Читаем Заре навстречу полностью

В общем-то, этот посёлок официально считался частью Краснодона, и действительно им являлся, но всё же отделён был от основного города уже упомянутым протяжным холмом. Многие дома в этом Краснодонском районе, который жители называли просто Первомайкой, были старейшими домами в городе. Их построили казаки, которые селились здесь, когда ещё не было никакого города Краснодона, а был шахтёрский посёлок Сорокино, и лепившиеся вокруг него маленькие хуторки.

Эти старые казаки обосновывались здесь надолго, и дома свои строили на славу, на многие десятилетия, а может — и на века. Они строились так основательно потому, что знали, что в этих домах предстоит жить и их детям, а каких-либо переездов не предвидеться.

Здесь много было таких чистых, светлых, больших, но одноэтажных домов, окружённых пышными садами, в которых росли уже вполне солидные вишнёвые, яблоневые и грушевые деревья.

В летнюю пору приятно было вдыхать жаркий, насыщенный запахом спелых, сочных плодов воздух.

Но летом 42 года в этот переполненный ароматами и щедрым солнечным сиянием воздух вплелась ещё и вонь от выхлопных газов многочисленной, проезжавший по близкому шоссе военной техники; а голоса всё чаще звучали тревожные.
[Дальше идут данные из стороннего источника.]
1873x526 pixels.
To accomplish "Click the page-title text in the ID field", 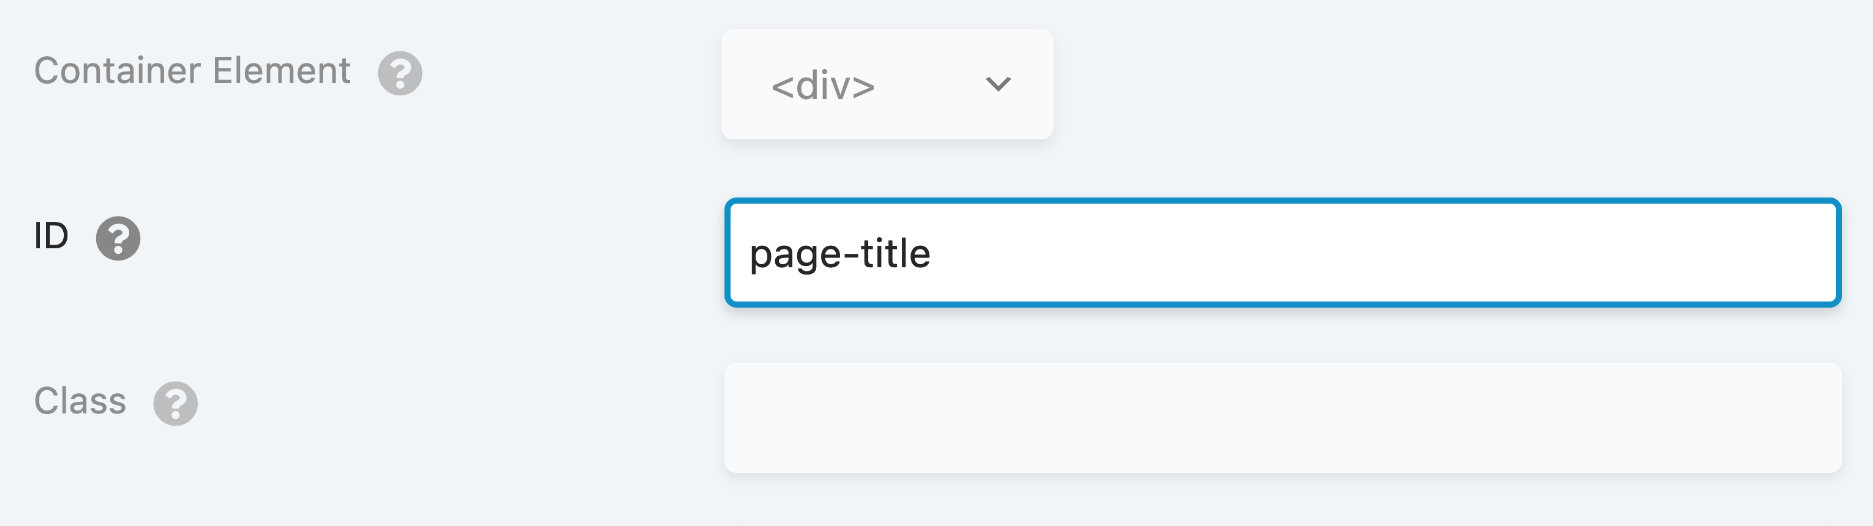I will (x=840, y=254).
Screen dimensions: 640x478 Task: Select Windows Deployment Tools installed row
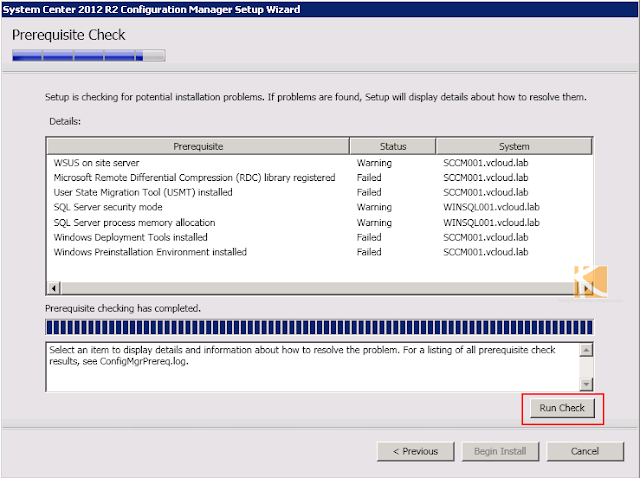320,237
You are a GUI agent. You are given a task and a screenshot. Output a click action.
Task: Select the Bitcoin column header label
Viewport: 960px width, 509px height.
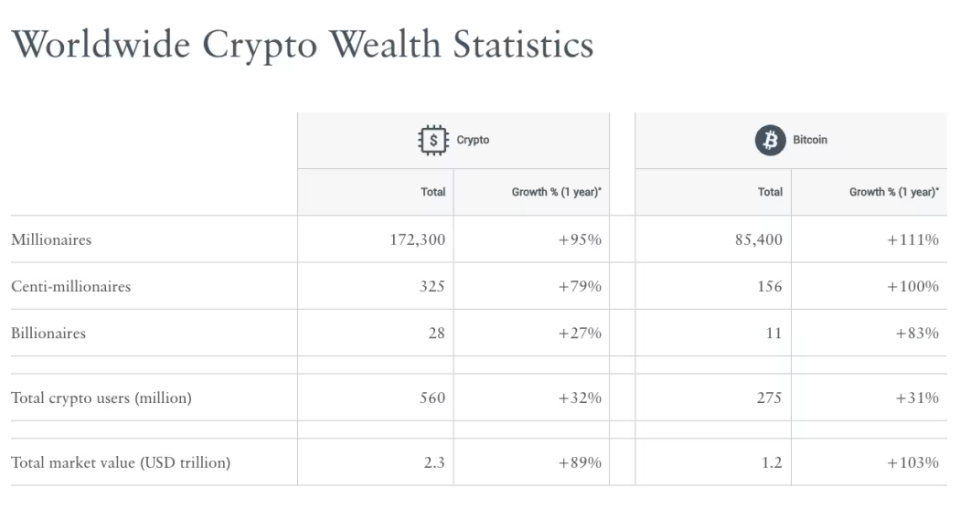pos(810,140)
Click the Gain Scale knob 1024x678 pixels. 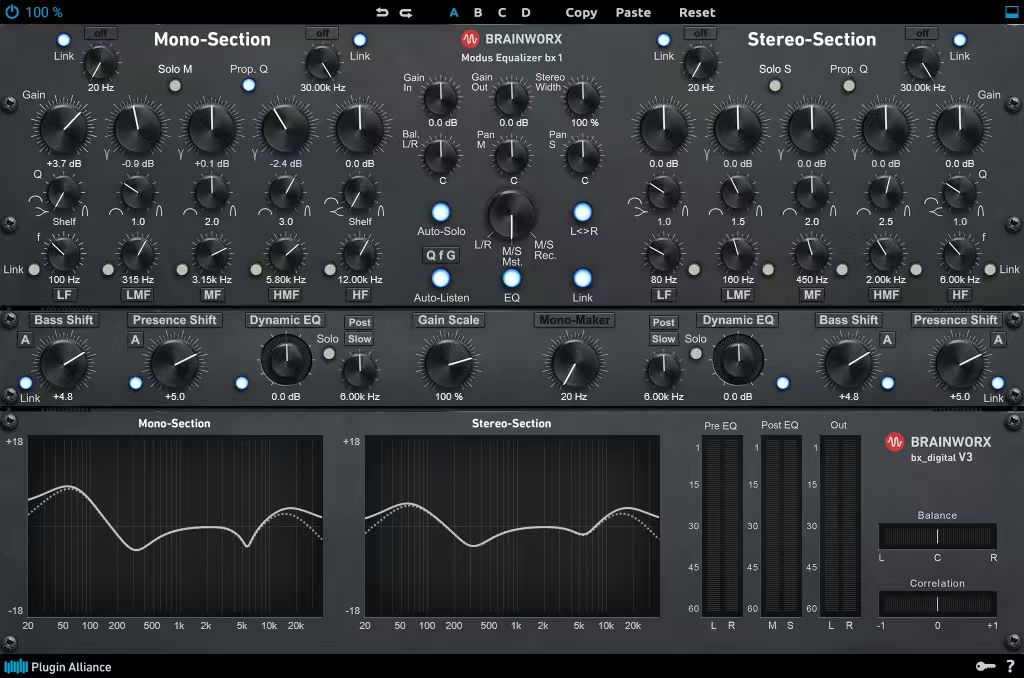pos(449,362)
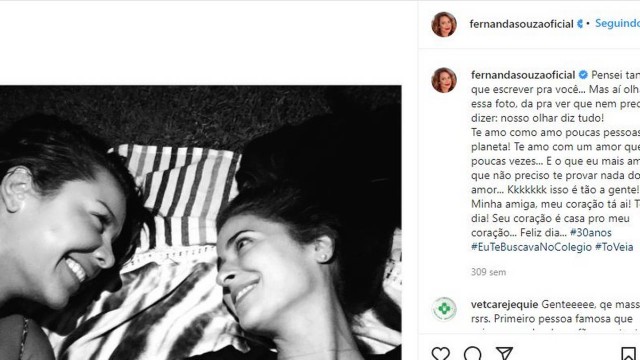
Task: Save the post with the bookmark icon
Action: (x=629, y=353)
Люди обсуждали возможность оккупации города. Кто-то воспринимал такую возможность с ужасом; кто-то не верил в это, ну а кое-кто с тайной надеждой поджидал захватчиков, чтобы устроиться при них со всеми возможными удобствами.

Конечно, как и во всём остальном Краснодоне, как и во всей огромной Советской стране много было в Первомайке таких молодых людей, которые, несмотря на свой чрезвычайно юный возраст ходили в военкомат, прося, а иногда и требуя, чтобы их взяли на фронт, но каждый раз к величайшему своему сожалению, получали от ворот поворот.

Среди таких юношей был и Анатолий Попов. Ведь его отец с первых дней войны ушёл на фронт, вот теперь и сам Толя ходил в военкомат вместе со своим другом Володей Розогиным. Было это осенью 41 года, но тогда их, не закончивших ещё школу, быстренько отослали продолжать обучение.

По дороге домой, Володя Розогин говорил угрюмо:

— Ответ у них всегда стандартный: «не доросли ещё».

А Анатолий Попов произнёс:

— Ну, ничего. Может быть, по крайней мере, удастся попасть в училище радистов.

— Конечно, пойдём, — согласился Володя Розогин. — Но всё-таки так хочется на передовую. Громить врага!

А через три дня, продолжая обучение в школе, Анатолий Попов написал сочинение, которое названо было лучшим сочинением в их классе.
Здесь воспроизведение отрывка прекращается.